Opéra
Épatante Platée à Garnier

Épatante Platée à Garnier

21 June 2022 | PAR Pascal Gauzes

Depuis plus de 20 ans, Platée mise en scène par Laurent Pelly et dirigée par Marc Minkowski n’en finit pas d’enchanter le public de Garnier, qui par une mise en abyme de départ, devient presque acteur de ce ballet bouffon de Rameau, dont la qualité du livret en fait un incontournable de la musique baroque.

Platée ou la commande sarcastique

Platée, créée en 1745, est une commande pour le mariage du dauphin Louis Ferdinand de France (fils de Louis XV) avec l’infante espagnole Marie-Thérèse. Celle dont on faisait peu d’égard à la beauté est la figure qui inspire le personnage de Platée. En quelques mots, pour mieux comprendre cette allusion, Junon, la femme de Jupiter, est d’une jalousie maladive, et Jupiter son dieu de mari s’en désespère. Sur les conseils du satyre Cithéron, Jupiter va feindre de s’enamourer de Platée, nymphe batracienne, dont la laideur n’a d’égale que la bêtise et la crédulité (et même peut-être la nymphomanie). L’organisation d’un faux mariage provoque les foudres de Junon qui découvre la supercherie en dévoilant Platée, raillée par toutes et tous et renvoyée au fond de son repoussant marais.

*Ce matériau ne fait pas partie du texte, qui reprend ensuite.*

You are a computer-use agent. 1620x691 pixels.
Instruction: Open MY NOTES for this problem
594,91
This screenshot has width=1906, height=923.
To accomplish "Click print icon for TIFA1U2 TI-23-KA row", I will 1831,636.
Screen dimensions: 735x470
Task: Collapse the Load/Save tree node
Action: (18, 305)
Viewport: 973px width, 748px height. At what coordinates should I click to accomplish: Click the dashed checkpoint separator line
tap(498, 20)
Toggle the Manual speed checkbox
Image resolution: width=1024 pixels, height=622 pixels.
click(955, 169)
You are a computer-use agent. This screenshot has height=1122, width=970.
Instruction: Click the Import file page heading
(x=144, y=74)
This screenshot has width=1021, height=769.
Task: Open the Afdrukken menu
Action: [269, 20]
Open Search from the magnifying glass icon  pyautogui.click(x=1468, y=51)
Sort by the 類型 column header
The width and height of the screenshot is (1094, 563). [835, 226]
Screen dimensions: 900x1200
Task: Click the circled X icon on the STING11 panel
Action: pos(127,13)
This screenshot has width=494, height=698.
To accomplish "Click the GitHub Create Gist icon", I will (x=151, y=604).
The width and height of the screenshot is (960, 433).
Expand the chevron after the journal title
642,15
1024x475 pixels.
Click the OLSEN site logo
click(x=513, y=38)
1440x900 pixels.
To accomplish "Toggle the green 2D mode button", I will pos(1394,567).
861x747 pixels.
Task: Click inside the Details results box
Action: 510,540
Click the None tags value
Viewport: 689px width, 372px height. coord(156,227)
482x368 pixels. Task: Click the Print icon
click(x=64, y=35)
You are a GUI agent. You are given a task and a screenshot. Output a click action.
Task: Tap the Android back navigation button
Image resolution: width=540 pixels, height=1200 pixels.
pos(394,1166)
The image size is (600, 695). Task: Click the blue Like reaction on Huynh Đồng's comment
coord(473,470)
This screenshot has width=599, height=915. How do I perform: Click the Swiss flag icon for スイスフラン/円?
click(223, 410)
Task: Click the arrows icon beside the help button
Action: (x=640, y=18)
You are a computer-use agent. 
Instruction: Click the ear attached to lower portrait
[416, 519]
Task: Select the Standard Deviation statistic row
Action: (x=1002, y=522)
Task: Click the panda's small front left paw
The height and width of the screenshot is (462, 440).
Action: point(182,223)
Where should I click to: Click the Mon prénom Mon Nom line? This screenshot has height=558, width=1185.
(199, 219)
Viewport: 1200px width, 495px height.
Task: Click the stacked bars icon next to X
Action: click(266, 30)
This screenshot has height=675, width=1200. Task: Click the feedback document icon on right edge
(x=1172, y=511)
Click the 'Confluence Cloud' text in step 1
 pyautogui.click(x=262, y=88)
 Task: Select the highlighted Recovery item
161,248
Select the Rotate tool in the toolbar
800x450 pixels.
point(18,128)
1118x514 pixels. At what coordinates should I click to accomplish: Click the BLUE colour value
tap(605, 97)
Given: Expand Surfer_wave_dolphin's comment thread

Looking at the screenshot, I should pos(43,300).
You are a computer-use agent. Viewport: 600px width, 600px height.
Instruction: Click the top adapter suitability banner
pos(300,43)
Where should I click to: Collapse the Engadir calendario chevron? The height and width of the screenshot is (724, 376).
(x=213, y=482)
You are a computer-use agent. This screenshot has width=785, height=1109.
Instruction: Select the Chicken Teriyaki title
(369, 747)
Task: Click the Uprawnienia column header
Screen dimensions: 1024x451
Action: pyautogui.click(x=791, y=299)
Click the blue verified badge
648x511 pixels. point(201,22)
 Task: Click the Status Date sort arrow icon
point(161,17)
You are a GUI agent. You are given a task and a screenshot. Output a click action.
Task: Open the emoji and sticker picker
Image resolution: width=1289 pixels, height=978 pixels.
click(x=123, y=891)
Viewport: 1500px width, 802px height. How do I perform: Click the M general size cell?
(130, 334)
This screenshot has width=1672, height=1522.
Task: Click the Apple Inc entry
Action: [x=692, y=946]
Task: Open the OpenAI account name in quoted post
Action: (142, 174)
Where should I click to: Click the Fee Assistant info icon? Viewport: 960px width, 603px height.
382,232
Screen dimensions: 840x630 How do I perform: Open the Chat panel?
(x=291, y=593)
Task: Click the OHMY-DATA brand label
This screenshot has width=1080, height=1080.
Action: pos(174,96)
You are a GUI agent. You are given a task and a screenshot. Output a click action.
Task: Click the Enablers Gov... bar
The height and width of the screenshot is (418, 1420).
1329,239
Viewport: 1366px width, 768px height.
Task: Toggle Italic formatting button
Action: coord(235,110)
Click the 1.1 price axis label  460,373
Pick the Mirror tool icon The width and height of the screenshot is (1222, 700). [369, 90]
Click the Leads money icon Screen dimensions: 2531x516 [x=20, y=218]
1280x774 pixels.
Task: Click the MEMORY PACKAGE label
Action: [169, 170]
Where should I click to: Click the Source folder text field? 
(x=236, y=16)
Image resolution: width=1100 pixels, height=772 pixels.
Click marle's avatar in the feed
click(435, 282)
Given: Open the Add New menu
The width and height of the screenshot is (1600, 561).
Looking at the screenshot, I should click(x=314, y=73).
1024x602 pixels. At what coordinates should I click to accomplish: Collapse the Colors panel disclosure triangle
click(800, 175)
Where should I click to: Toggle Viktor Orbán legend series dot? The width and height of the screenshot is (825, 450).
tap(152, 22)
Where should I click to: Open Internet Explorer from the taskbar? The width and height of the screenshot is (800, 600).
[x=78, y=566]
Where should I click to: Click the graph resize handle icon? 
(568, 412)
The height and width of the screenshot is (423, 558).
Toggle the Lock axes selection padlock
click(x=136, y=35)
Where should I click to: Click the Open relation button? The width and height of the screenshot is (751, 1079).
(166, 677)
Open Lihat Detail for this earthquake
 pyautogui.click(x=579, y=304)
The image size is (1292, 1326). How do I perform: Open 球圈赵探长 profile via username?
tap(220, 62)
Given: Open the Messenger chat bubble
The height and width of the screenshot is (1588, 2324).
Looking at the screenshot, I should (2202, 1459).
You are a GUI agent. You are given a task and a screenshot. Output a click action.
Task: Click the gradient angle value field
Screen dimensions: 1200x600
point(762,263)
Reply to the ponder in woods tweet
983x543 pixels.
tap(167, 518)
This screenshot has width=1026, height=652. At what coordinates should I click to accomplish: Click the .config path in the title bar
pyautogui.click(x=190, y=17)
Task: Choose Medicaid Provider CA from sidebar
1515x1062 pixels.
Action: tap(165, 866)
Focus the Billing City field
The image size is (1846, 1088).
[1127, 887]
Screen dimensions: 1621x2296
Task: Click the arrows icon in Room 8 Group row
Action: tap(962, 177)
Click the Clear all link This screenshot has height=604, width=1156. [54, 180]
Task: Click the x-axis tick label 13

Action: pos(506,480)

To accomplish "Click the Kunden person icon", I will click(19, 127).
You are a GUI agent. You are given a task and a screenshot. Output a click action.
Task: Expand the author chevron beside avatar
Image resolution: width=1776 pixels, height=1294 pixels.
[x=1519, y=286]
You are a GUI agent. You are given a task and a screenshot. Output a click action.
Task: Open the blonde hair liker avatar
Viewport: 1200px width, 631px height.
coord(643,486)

Plus qu’une raillerie sur les choix amoureux du dauphin, cette pièce s’inscrit dans une thématique phare de l’époque : la satire sociale et la mise au ban du peuple par les nobles. Tous les éléments de ce racisme ordinaire sont donc mis en musique : l’accent (Platée prononce les t muets en fin de mot), le mauvais goût vestimentaire, la laideur, l’éloignement de Versailles et bien évidemment la bêtise.

Une critique sociétale qui se joue de nous

Avec l’évolution récente des mentalités, peut-on réussir à avoir une mise en scène qui résiste aux années et à l’évolution des pensées, où toute forme de dénigrement peut être condamnée ? La réponse est oui. Laurent Pelly réussit ce tour de force de mettre en scène un Platée intemporel. Grâce à des costumes qui font voyager dans toutes les époques de la seconde moitié du XXème siècle, la stigmatisation temporelle s’efface. En commençant par un prologue, où des spectateurs s’installent dans un Garnier recréé sur la scène, le miroir est inversé, nous sommes acteurs de notre perception, et sommes-nous suffisamment critiques envers nous-mêmes pour comprendre que nous sommes sectaires ?

Une mise en scène radicale…

Mais toutes ces considérations sont balayées d’un coup de baguette d’orchestre. Marc Minkowski dirige l’Orchestre des Musiciens du Louvre avec brio et humour. Car probablement, l’élément majeur de cette mise en scène est cette grenouille géante qui déambule sur la scène mais aussi dans la salle et s’invite même jusqu’au milieu de l’orchestre. La dimension comique et participative est à son paroxysme, rire pendant un opéra, n’est-ce pas incroyablement jouissif ?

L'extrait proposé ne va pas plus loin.